Question

If $p=-10$ , find the value of ${{p}^{2}}-2p-100$ .

Answer 1

Hint: Here, the question is given in simple algebraic expression. In this question we are asked to find the value of ${{p}^{2}}-2p-100$. To find this we need to substitute the value of ‘p’ as ‘-10’ in the given equation. Then simplify it to get the answer.

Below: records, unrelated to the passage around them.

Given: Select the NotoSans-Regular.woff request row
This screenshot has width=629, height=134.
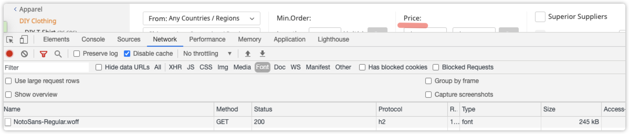Looking at the screenshot, I should click(314, 122).
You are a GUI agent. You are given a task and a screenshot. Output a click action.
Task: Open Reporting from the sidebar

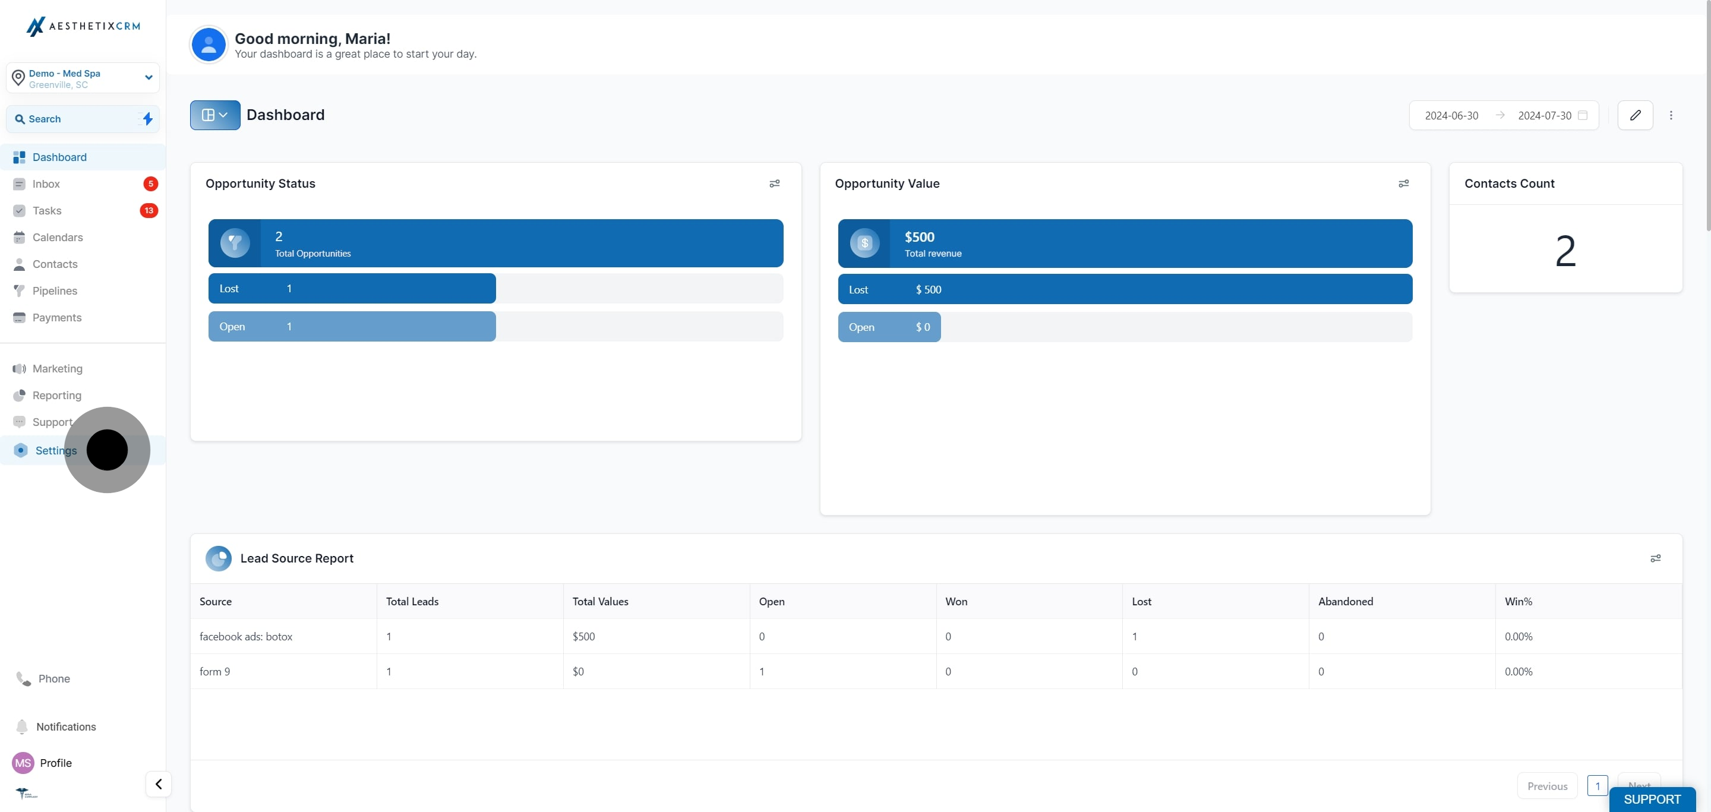[x=56, y=395]
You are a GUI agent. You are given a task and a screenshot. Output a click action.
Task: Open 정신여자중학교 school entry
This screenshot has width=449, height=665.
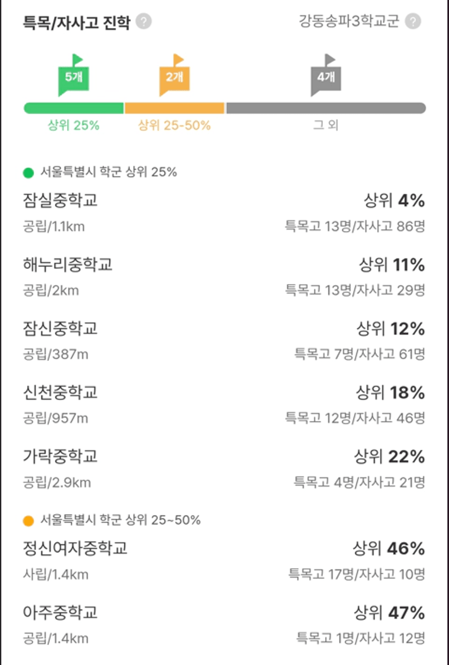(x=224, y=560)
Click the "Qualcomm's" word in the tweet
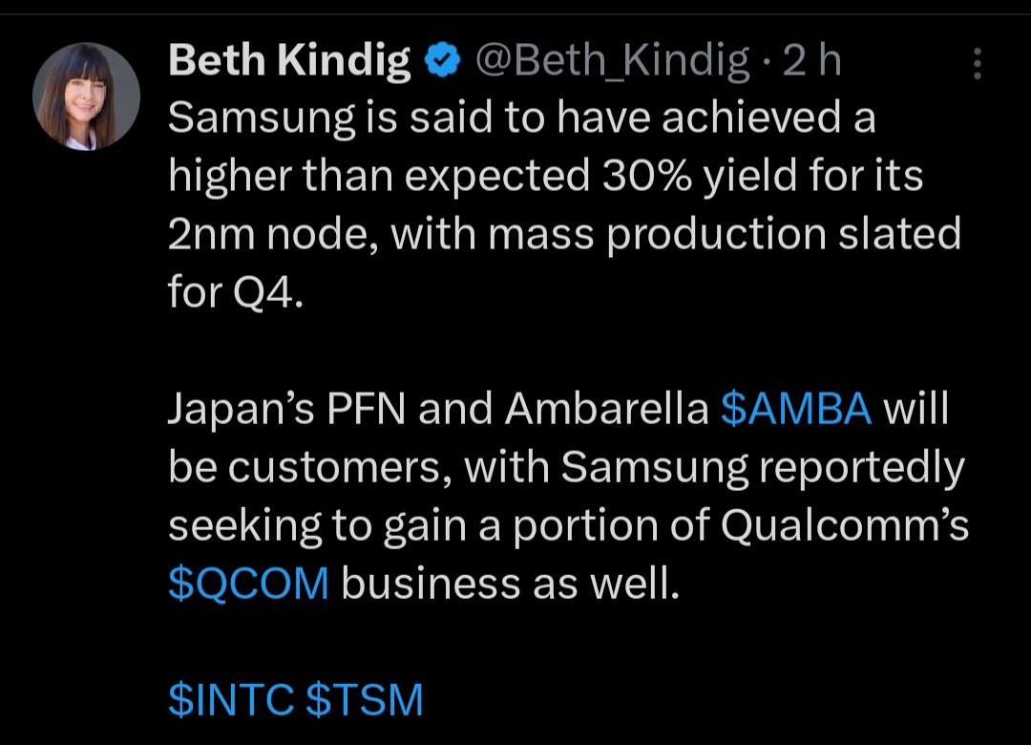The image size is (1031, 745). (845, 526)
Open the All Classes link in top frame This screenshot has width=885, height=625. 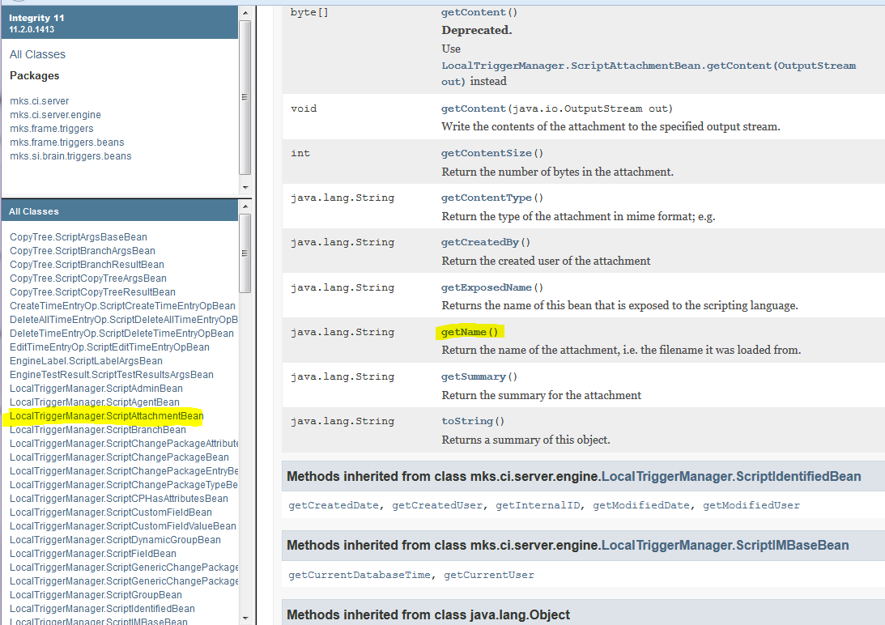[x=37, y=54]
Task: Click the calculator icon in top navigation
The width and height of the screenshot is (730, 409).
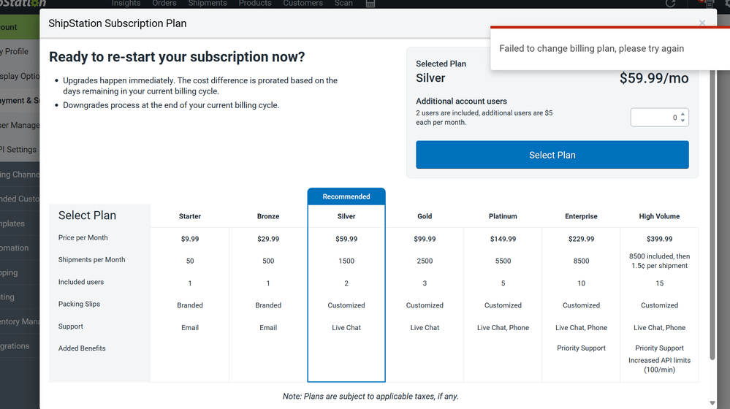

Complete step-by-step answer:
Here, we need to find the value of ${{p}^{2}}-2p-100$ which is a simple algebraic expression.
An algebraic expression in mathematics is an expression which is made up of variables and constants along with algebraic operations (addition, subtraction, etc). Expressions are made of terms. They are also termed as algebraic equations.
According to the question, it is given that $p=-10$.
Now, we will put the value of p in the given equation.
i.e. ${{p}^{2}}-2p-100$
$={{\left( -10 \right)}^{2}}-2\left( -10 \right)-100$
$=\left( -10 \right)\left( -10 \right)-2\left( -10 \right)-100$
By simplifying the above equation, we get –
$=100+20-100$
By cancelling \[+100\] and $-100$ we get –
$=20$ .
Hence, the value of ${{p}^{2}}-2p-100$ is 20.

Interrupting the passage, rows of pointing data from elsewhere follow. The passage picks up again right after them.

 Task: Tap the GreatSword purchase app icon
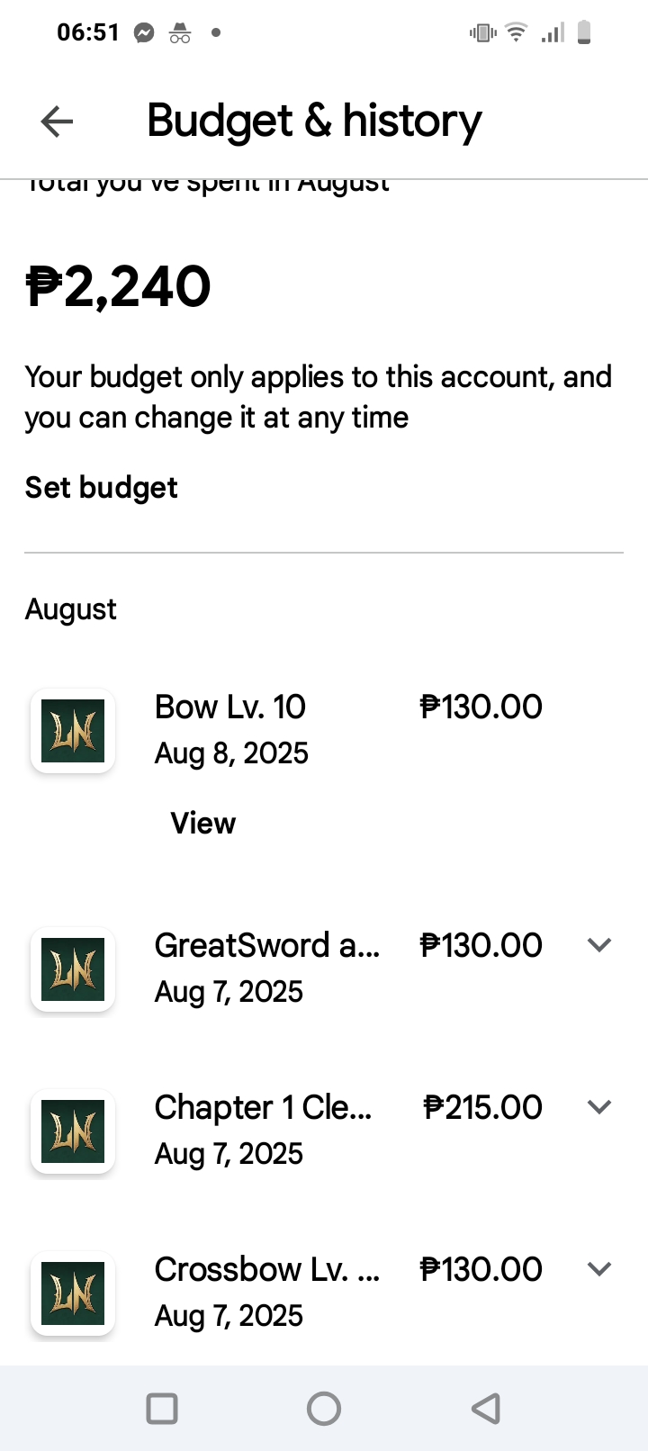tap(73, 969)
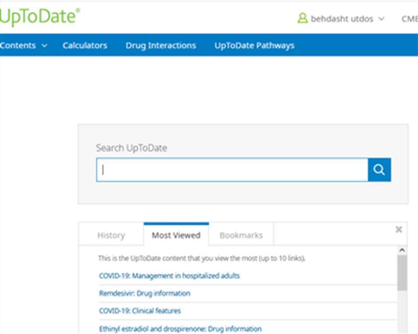Open Drug Interactions from navigation bar
The height and width of the screenshot is (334, 418).
[161, 45]
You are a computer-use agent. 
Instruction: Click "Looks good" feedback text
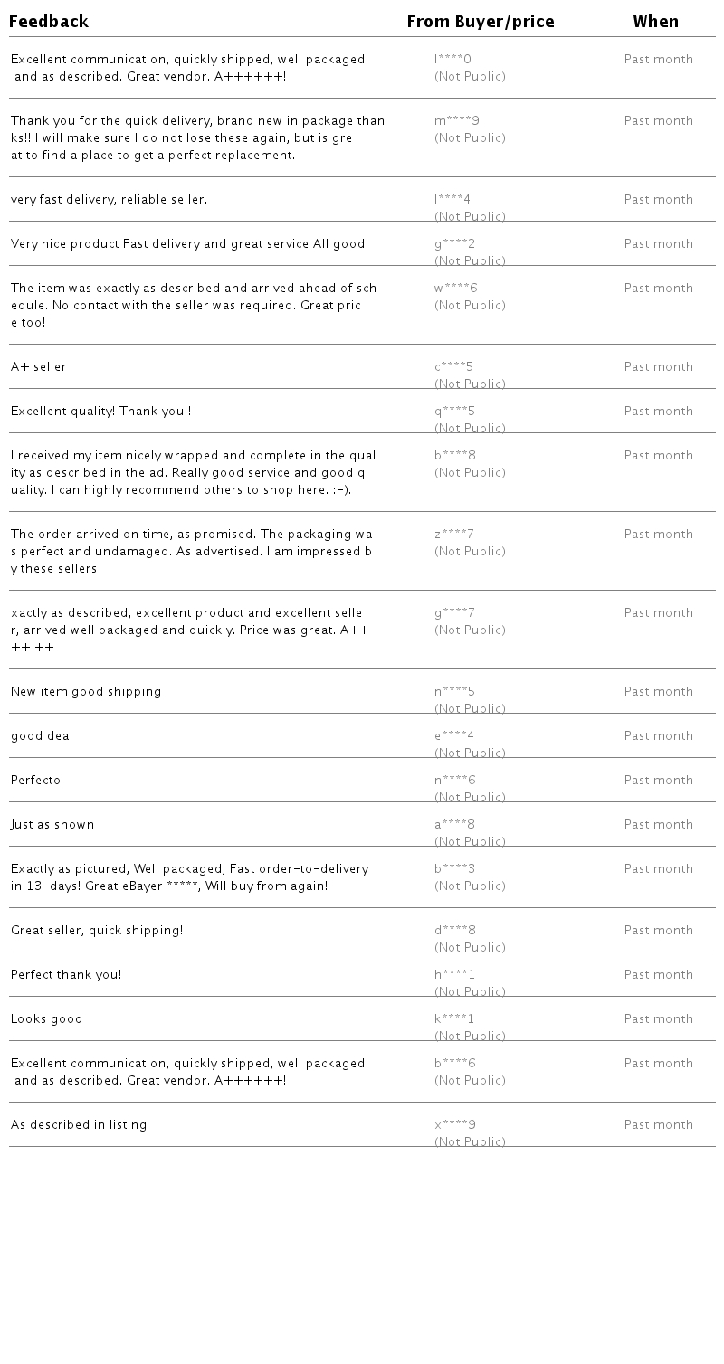click(x=47, y=1019)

Note: Generally students get confused and make mistakes while simplifying the equations of algebraic expression while dealing with signs. They may get confused while multiplying the digits with different or same signs. They should have some basic multiplication rules of signs. Such as –
$\left( + \right)\times \left( + \right)$ multiplication of two positive $=+$
 $\left( + \right)\times \left( - \right)$ multiplication of a positive and a negative $=-$
$\left( - \right)\times \left( - \right)$ multiplication of two negative $=+$
$\left( - \right)\times \left( + \right)$ multiplication of a negative and a positive $=-$ .
Therefore, product of two same signs is positive and product of two different signs is negative.